REQUIRED TASK:
Replace "hamburger menu" with "navigation menu" in the stretch of data from the line containing "How do I perform: Add" through the line containing "pos(471,257)", and give those lines back with nothing else changed.

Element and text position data
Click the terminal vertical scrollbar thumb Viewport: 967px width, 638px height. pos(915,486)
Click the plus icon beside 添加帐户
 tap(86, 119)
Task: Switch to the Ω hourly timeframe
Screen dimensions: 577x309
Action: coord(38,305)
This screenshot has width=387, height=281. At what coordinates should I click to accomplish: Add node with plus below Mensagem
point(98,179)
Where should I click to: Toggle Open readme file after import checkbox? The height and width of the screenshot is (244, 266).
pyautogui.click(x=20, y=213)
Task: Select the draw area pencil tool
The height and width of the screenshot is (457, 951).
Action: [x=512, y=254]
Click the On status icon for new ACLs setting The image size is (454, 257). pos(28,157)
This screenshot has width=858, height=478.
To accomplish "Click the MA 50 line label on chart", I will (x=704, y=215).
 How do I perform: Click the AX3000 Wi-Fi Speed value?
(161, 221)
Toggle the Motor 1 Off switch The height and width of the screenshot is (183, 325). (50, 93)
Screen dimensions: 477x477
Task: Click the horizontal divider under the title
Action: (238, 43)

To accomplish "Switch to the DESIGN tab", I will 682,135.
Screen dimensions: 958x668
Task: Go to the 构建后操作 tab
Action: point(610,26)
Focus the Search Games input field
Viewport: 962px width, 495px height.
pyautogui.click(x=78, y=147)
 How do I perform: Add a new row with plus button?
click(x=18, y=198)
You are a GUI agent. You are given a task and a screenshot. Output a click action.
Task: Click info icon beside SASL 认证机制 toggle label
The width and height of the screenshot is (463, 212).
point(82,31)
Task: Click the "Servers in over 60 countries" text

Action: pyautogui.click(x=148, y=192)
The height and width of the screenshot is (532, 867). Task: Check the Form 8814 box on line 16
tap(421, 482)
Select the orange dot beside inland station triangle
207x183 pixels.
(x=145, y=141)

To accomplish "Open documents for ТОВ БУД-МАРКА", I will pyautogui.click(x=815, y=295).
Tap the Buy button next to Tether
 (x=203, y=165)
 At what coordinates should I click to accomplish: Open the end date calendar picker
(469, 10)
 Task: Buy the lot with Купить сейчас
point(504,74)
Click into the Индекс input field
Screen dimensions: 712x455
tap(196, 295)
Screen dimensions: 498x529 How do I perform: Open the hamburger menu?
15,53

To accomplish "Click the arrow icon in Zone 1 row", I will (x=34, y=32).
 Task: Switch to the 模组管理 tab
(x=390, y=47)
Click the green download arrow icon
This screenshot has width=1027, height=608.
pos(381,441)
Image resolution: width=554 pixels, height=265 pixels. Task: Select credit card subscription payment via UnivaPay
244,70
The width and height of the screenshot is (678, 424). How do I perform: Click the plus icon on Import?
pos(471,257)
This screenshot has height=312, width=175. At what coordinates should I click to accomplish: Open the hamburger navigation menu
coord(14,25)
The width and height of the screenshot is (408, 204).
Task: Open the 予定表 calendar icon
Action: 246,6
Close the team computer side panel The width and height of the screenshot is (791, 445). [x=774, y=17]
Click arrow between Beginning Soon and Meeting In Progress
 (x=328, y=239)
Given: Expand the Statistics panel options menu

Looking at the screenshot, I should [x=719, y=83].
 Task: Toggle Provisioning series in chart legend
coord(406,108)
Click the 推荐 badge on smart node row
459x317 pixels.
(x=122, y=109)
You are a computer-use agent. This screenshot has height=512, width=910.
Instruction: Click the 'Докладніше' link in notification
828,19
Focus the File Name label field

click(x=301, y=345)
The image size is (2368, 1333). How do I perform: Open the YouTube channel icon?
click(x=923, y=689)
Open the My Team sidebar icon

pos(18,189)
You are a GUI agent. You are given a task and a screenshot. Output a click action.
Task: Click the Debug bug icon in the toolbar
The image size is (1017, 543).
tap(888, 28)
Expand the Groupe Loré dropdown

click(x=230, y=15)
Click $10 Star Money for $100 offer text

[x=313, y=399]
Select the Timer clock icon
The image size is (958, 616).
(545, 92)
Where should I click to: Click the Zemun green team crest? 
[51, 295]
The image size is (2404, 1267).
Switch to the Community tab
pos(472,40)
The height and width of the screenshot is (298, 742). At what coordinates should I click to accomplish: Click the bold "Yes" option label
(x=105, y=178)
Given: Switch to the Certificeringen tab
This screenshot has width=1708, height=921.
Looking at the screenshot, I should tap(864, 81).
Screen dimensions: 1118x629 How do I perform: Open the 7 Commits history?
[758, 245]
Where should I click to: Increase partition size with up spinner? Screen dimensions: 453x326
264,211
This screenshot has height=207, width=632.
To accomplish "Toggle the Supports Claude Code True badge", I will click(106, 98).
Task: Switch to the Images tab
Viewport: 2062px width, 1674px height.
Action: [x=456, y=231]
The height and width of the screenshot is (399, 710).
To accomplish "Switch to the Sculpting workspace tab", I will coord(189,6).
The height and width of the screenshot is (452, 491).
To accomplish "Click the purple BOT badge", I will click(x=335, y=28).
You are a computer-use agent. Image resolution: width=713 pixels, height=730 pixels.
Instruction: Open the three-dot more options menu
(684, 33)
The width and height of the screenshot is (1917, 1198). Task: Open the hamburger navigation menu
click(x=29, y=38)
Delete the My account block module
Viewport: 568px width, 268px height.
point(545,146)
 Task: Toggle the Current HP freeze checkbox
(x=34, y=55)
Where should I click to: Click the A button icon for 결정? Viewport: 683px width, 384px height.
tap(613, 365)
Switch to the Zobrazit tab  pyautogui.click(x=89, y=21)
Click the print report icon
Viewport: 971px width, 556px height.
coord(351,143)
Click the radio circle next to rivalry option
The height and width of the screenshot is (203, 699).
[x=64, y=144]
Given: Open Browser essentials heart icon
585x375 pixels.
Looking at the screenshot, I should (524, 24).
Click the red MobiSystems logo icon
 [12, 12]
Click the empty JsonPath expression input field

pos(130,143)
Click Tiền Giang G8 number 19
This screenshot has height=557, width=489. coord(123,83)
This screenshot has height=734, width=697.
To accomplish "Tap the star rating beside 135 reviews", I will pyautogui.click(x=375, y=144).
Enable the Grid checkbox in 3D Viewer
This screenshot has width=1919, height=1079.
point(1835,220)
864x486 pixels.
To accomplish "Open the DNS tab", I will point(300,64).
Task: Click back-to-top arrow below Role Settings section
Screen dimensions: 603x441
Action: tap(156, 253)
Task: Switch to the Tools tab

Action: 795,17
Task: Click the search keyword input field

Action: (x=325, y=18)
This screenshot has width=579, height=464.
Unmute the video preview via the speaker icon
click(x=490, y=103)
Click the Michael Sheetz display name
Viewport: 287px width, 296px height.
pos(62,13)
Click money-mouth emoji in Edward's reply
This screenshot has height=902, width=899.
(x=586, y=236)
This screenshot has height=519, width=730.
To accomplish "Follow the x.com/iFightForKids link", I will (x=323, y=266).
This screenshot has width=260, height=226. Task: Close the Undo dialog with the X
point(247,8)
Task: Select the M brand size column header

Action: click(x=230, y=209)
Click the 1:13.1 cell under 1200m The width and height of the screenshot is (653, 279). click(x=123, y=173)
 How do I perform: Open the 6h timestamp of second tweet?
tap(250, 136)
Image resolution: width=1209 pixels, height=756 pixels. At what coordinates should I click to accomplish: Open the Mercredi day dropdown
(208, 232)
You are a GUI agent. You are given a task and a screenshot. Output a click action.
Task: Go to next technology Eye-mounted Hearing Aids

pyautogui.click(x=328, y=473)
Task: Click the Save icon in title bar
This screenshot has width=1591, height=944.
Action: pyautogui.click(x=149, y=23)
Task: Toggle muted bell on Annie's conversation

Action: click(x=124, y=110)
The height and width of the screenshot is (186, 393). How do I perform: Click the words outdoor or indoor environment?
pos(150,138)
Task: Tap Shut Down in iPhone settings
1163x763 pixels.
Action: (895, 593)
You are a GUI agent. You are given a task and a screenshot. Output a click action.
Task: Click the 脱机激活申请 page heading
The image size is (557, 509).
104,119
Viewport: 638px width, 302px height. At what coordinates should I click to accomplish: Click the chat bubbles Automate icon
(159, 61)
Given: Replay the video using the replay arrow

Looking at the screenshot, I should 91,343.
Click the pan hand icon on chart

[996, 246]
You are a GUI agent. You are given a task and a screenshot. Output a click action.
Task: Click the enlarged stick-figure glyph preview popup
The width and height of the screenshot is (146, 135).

RESULT BELOW:
 How do I perform: Add a new row with plus button?
click(x=18, y=198)
You are a GUI agent. You are given a task and a screenshot. Output a click action.
Task: Click info icon beside SASL 认证机制 toggle label
The width and height of the screenshot is (463, 212).
point(82,31)
Task: Click the "Servers in over 60 countries" text

Action: pyautogui.click(x=148, y=192)
The height and width of the screenshot is (532, 867). Task: Check the Form 8814 box on line 16
tap(421, 482)
Select the orange dot beside inland station triangle
207x183 pixels.
(x=145, y=141)

To accomplish "Open documents for ТОВ БУД-МАРКА", I will pyautogui.click(x=815, y=295).
Tap the Buy button next to Tether
 (x=203, y=165)
 At what coordinates should I click to accomplish: Open the end date calendar picker
(469, 10)
 Task: Buy the lot with Купить сейчас
point(504,74)
Click into the Индекс input field
Screen dimensions: 712x455
tap(196, 295)
Screen dimensions: 498x529 How do I perform: Open the navigation menu?
15,53

To accomplish "Click the arrow icon in Zone 1 row", I will (x=34, y=32).
 Task: Switch to the 模组管理 tab
(x=390, y=47)
Click the green download arrow icon
This screenshot has width=1027, height=608.
pos(381,441)
Image resolution: width=554 pixels, height=265 pixels. Task: Select credit card subscription payment via UnivaPay
244,70
The width and height of the screenshot is (678, 424). How do I perform: Click the plus icon on Import?
pos(471,257)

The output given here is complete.